À la fin de la dernière année de collège, je quittais Pierrefitte et la famille Ladaoui pour rejoindre mon père à Paris. La vie à Paris allait changer ma vie. J’entrais au lycée Paul Eluard à Saint-Denis. Un jour, allant me promener du côté du Châtelet, je me retrouvai devant le Centre Beaubourg où des artistes faisaient des portraits et des caricatures des touristes. Je décidais alors de mettre en pratique mon talent de dessinateur et de m’installer là tous les week-ends pour dessiner. À partir des années 90, voyant les mentalités et les libertés rétrécir à Paris, les artistes étant de moins en moins tolérés dans les rues parisiennes, je décidai d’arrêter ce métier et de me consacrer à mon autre passion : la musique.

Dans le 20e arrondissement de Paris où je vivais, j’avais rencontré un talentueux musicien chaabi, Si Tayeb Ali, originaire de Maatqa, et qui gérait un café. Grâce à lui j’ai pu côtoyer de grands artistes kabyles comme Akli Yahyaten, Rachid Mesbahi, Ait Meslayen, Youcef Abjaoui, Cid Messaoudi et beaucoup d’autres. Si Tayeb Ali m’apprit les rudiments du chaabi et m’a appris à aimer Dahmane Elharachi. En 1992, j’enregistre mon premier album, « Exil éternel », en hommage à Slimane Azem. J’ai 31 chansons qu’on peut écouter et même télécharger sur mon site internet, www.brahimsaci.com. Je reste un bohème, un poète qui écrit dans les rues de paris des vers en kabyle et en français que le vent disperse.

Quand vous chantez, on a l’impression d’entendre le grand Slimane Azem chanter. Comment arrivez-vous à faire une telle prouesse ?

B.S. : En fait, c’est loin d’être une prouesse, c’est tout à fait naturel. Mais vous êtes gentil quand vous dites qu’en a l’impression d’entendre le grand Slimane Azem, mais je dirais : lbarakka kan, c’est juste un don du ciel. Je suis franchement loin de pouvoir égaler la qualité vocale du grand Slimane Azem.

La justesse de sa voix surtout dans l’istikhbar, le prélude chaabi, est époustouflante. Rares sont ceux qui peuvent rivaliser avec lui. Ses préludes chantés coulent comme l’eau d’une source du Djurdjura, c’est la pureté de la source, c’est la langue kabyle incarnée. Le chaâbi, musique populaire algérienne, dérive du style classique arabo-berbèro-andalous, musique savante que le grand Maître El Anka a codifié en raccourcissant et simplifiant les modes pour les rendre plus accessibles. Dahmane Elharachi a vulgarisé cette musique en la rapprochant du peuple.
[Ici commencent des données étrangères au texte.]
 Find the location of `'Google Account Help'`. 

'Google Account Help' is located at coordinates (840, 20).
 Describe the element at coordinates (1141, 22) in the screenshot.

Slimane Azem était un as de la composition. D’où la simplicité apparente qui n’en est pas en réalité. Il était une légende de son vivant pour la musique, le chant et le verbe, comme l’était avant lui Si Mohand U Mhand par le verbe.

Mais je vous dirais que ne ressemble pas au légendaire Slimane Azem qui veut. Ce n’est pas tout à fait un hasard. Il faut avoir un bagage culturel, avoir beaucoup étudié les auteurs et poètes kabyles et d’ailleurs, avoir une expérience de vie riche, même en souffrances.
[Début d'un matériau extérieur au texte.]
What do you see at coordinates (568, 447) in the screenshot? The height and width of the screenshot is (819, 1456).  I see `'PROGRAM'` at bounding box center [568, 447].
Faut marcher sur le brasier pieds nus sans bouger un sourcil, être un homme de convictions comme l’était Matoub Lounes, avoir une bonne connaissance musicale. Il faut beaucoup lire, maîtriser les techniques de versifications, avoir une bonne connaissance de la langue et aimer profondément ce qu’on fait. L’art c’est avant tout l’amour, donner sans rien attendre en retour…

Le thème de l’exil est assez présent dans votre oeuvre, pouvez-vous nous dire un mot à ce sujet ?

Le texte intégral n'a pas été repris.